• [Set task]
Render the lines of the listing from the line containing "Given: Click the" through the end of the listing as a Markdown table with columns Row and Line, skipping blank lines. Leave the pictures out of your answer.
--- Start Stored data ---
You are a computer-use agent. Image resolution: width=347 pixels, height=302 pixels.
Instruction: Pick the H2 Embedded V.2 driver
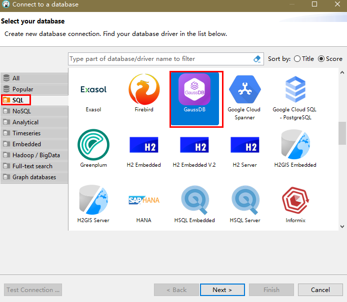(194, 148)
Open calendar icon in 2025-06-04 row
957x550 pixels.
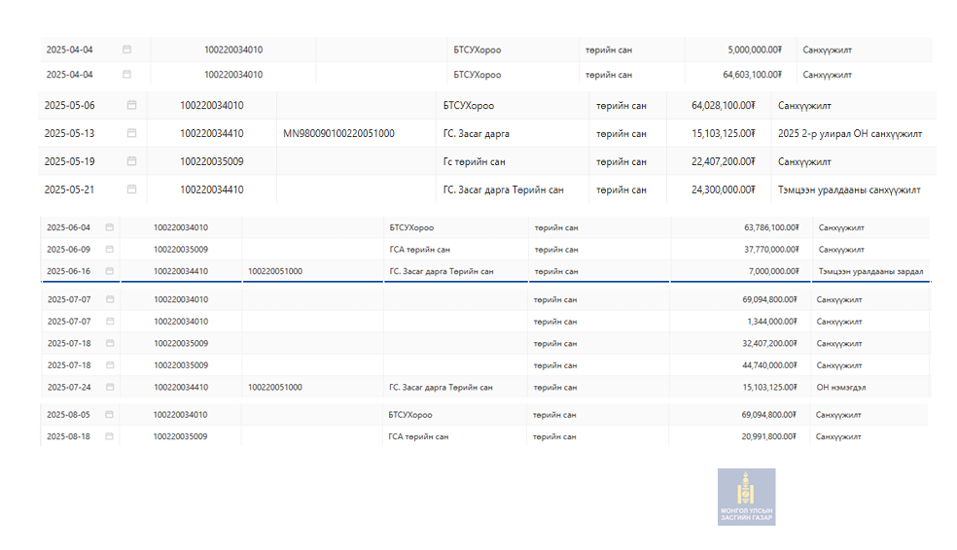pos(110,227)
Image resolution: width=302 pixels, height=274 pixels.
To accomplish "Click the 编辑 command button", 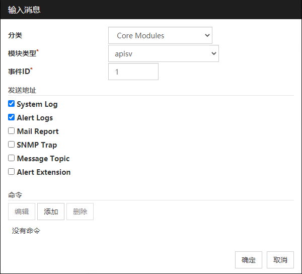I will coord(22,212).
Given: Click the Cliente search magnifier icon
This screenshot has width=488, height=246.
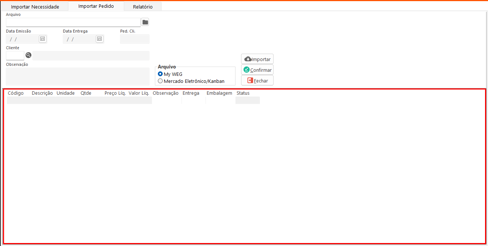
--- End Stored data ---
• [Reply]
| Row | Line |
|---|---|
| 1 | Given: Click the Cliente search magnifier icon |
| 2 | This screenshot has width=488, height=246. |